= 26th Brigade Royal Field Artillery =

XXVI Brigade, Royal Field Artillery was a brigade (Note: The basic organic unit of the Royal Artillery was, and is, the Battery. When grouped together they formed brigades, in the same way that infantry battalions or cavalry regiments were grouped together in brigades. At the outbreak of World War I, a field artillery brigade of headquarters (4 officers, 37 other ranks), three batteries (5 and 193 each), and a brigade ammunition column (4 and 154) had a total strength just under 800 so was broadly comparable to an infantry battalion (just over 1,000) or a cavalry regiment (about 550). Like an infantry battalion, an artillery brigade was usually commanded by a Lieutenant-Colonel. Artillery brigades were redesignated as regiments in 1938.) of the Royal Field Artillery which served in the First World War.

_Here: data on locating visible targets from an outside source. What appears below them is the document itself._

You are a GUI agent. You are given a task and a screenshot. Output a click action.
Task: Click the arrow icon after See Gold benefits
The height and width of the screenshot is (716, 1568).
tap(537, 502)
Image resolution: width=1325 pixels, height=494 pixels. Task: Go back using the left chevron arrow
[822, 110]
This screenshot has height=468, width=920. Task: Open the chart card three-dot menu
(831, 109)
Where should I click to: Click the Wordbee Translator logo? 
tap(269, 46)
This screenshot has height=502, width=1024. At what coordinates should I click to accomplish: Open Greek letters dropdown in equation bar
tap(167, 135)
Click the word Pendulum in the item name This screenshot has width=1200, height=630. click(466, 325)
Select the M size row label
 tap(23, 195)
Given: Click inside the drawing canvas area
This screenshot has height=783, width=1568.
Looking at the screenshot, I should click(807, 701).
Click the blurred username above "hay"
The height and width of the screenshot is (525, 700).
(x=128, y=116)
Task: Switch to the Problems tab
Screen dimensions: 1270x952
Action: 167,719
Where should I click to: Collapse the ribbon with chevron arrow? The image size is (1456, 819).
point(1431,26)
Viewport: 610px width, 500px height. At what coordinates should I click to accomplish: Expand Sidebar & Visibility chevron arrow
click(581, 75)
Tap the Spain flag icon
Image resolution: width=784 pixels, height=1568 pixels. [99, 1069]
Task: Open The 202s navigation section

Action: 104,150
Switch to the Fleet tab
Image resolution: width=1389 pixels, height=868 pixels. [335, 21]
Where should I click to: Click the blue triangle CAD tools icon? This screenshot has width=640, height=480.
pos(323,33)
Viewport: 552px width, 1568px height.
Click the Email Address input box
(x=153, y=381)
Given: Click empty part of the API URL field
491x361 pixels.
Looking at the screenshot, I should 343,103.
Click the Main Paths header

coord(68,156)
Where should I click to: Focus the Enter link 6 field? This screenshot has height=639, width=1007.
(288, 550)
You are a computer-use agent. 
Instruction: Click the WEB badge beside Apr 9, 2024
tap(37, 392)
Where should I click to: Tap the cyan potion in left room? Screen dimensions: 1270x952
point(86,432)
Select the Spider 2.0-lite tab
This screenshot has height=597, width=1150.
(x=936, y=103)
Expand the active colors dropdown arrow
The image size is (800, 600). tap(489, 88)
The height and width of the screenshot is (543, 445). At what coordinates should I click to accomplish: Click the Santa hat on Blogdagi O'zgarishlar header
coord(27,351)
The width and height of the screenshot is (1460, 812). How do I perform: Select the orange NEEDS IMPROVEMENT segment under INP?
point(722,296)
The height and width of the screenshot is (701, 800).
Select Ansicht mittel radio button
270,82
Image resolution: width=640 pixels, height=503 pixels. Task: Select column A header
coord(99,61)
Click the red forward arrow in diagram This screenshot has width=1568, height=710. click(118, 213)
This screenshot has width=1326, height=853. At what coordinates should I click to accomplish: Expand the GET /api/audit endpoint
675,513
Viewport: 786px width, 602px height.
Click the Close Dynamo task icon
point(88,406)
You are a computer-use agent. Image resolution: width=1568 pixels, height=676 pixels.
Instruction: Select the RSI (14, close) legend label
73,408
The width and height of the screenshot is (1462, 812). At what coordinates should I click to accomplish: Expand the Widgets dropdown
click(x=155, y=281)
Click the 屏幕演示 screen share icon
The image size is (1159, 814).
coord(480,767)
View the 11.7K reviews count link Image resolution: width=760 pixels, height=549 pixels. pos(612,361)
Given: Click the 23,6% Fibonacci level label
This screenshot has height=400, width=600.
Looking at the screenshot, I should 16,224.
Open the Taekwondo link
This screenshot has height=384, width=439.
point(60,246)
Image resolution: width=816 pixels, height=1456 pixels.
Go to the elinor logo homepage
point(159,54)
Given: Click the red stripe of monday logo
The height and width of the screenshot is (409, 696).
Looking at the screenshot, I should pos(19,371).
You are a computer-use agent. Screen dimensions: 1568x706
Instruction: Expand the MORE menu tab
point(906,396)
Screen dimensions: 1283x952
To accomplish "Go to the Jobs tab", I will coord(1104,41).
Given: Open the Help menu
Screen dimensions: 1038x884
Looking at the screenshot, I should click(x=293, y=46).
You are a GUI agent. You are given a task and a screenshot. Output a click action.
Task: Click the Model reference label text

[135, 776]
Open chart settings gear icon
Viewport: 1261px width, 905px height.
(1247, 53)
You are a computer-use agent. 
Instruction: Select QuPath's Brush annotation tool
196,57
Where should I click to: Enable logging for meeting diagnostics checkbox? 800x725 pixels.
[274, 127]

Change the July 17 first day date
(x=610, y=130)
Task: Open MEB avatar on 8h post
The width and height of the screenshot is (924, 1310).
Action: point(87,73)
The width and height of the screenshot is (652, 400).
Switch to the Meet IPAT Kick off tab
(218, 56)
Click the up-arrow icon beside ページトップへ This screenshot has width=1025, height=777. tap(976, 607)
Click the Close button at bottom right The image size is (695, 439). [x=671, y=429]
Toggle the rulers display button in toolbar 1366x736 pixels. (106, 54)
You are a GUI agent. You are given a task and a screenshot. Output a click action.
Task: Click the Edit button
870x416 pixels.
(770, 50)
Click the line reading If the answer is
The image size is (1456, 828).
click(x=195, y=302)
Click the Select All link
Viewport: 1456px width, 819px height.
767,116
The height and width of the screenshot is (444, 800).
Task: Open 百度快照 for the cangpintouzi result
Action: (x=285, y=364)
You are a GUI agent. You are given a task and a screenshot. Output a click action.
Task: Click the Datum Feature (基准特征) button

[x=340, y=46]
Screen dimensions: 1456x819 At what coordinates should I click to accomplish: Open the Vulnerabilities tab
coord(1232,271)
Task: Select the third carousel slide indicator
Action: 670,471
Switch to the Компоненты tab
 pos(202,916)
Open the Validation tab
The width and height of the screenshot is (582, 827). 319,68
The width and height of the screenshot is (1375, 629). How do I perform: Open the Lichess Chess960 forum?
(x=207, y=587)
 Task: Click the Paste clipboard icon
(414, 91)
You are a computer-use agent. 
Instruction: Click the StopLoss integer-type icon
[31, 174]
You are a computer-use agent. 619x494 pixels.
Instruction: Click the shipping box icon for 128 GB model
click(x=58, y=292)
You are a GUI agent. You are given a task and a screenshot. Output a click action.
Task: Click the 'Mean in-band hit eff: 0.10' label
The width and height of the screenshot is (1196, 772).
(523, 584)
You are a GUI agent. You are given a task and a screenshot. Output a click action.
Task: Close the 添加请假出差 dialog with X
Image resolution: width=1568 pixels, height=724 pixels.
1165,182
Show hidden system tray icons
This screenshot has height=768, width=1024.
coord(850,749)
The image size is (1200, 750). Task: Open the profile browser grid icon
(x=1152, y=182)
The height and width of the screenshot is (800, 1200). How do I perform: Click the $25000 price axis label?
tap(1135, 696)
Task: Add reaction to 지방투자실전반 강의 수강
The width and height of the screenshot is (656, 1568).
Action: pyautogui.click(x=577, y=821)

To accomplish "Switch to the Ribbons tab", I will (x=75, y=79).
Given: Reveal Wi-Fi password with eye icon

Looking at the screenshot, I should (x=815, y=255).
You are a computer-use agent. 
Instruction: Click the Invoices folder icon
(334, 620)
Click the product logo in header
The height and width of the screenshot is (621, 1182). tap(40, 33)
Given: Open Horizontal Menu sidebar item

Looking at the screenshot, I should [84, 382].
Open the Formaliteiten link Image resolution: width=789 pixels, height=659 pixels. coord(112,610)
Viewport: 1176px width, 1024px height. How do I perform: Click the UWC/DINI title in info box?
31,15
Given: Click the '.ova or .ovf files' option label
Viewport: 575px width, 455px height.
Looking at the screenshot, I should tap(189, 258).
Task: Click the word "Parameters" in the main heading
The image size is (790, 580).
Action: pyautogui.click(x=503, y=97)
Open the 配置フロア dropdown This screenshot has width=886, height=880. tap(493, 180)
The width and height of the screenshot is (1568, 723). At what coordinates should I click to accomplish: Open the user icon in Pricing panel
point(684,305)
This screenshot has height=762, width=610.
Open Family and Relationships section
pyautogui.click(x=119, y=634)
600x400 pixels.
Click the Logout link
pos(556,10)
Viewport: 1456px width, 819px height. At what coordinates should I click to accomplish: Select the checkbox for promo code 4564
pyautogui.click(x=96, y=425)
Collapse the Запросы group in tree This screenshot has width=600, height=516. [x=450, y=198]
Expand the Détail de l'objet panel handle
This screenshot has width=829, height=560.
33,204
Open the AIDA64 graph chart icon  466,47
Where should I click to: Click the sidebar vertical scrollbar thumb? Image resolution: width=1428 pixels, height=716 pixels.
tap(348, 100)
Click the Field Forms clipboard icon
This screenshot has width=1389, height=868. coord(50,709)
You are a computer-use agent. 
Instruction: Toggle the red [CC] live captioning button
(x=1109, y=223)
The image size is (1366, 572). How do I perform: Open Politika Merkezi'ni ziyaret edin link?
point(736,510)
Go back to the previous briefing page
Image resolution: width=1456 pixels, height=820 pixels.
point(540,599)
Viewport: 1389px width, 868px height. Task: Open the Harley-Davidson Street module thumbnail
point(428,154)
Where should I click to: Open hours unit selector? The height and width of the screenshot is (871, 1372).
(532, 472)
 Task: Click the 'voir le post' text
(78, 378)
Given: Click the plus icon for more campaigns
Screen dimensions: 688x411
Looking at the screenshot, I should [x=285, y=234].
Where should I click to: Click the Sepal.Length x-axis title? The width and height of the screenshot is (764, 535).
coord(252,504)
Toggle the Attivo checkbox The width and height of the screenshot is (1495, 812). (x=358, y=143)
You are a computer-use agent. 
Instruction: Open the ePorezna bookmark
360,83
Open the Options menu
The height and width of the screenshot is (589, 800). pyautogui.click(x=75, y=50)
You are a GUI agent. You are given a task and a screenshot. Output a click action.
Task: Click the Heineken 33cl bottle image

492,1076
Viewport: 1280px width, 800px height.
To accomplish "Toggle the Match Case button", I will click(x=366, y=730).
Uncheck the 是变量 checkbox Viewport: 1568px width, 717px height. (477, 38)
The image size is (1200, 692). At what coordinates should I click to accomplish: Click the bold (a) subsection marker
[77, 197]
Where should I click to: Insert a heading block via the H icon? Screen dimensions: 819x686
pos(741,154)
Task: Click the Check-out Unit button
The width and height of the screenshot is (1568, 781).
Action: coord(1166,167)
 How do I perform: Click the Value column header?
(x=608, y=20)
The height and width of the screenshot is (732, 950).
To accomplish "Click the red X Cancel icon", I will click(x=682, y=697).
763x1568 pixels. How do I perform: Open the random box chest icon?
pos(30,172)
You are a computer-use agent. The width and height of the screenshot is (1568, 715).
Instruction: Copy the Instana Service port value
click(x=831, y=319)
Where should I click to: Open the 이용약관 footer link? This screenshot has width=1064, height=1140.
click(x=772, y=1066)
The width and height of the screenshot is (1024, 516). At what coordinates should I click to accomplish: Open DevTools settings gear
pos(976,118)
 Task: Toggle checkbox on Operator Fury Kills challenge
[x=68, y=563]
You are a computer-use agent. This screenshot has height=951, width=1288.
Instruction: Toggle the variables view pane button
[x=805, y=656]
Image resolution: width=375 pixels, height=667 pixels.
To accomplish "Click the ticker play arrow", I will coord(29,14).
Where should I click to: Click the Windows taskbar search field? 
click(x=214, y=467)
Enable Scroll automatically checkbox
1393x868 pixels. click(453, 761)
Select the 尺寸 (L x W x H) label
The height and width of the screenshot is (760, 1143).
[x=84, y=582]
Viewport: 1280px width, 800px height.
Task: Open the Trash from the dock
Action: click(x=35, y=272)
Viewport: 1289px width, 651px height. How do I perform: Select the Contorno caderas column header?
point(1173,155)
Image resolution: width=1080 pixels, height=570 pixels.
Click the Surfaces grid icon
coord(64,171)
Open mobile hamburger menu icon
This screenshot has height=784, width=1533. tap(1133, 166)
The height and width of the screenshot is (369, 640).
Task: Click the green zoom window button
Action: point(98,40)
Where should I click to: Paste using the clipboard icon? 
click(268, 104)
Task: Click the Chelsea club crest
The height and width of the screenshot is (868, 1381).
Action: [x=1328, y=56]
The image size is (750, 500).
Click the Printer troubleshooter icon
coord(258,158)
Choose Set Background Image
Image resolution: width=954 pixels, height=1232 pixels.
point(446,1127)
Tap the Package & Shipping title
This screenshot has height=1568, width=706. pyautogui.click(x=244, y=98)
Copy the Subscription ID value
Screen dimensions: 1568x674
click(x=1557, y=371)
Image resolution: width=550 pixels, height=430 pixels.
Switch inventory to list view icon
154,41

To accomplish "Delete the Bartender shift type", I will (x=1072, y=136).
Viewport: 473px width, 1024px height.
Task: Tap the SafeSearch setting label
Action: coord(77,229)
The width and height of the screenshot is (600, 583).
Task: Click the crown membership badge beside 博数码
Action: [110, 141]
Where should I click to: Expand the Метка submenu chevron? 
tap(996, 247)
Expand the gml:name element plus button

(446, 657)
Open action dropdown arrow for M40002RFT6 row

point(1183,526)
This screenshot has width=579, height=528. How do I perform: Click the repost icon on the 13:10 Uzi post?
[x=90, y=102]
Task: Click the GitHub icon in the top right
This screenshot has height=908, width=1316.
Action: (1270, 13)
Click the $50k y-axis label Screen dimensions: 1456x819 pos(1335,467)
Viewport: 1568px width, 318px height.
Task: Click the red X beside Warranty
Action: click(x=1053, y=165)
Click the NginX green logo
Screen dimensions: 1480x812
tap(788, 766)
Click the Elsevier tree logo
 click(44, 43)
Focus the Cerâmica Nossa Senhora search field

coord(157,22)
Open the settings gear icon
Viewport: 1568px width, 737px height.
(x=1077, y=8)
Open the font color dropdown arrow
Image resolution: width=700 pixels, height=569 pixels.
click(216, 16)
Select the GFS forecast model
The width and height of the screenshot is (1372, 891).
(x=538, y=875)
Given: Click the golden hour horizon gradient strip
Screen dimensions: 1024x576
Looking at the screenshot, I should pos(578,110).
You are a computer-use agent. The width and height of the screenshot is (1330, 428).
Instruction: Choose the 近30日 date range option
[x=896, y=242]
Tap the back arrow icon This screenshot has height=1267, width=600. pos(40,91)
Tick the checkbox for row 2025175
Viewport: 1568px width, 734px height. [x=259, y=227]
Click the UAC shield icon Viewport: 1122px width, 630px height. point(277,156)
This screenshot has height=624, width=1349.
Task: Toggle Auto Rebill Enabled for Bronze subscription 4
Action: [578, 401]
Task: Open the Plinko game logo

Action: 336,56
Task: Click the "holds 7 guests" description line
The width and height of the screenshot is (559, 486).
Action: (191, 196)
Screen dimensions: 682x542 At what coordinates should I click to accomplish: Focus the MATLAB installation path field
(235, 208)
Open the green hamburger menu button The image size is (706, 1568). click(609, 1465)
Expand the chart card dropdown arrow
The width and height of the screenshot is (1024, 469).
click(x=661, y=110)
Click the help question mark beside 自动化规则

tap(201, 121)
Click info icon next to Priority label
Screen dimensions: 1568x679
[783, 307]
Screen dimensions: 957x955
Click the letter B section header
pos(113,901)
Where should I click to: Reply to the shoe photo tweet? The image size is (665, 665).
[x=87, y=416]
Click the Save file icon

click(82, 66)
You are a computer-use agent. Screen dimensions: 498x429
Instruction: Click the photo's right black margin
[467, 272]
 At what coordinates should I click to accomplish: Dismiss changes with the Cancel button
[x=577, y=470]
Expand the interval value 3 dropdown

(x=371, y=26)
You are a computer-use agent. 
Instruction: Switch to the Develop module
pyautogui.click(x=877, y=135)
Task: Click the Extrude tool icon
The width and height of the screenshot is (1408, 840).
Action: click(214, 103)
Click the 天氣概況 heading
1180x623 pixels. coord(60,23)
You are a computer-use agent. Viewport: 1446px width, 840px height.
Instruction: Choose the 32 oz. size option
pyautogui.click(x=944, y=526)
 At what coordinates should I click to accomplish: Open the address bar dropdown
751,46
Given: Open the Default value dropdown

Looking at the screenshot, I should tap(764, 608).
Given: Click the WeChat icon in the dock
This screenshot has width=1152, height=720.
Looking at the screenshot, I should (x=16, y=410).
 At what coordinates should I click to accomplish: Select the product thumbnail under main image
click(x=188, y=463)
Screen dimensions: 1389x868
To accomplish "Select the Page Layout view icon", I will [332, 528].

It was originally formed with 116th, 117th and 118th Batteries, and attached to 1st Division. In August 1914, it mobilised and was sent to the Continent with the British Expeditionary Force, where it saw service with 1st Division until January 1917. 118th Battery left the brigade in May 1915, and 40th (Howitzer) Battery joined in May 1916. From January 1917 onwards, it was used as an army-level brigade.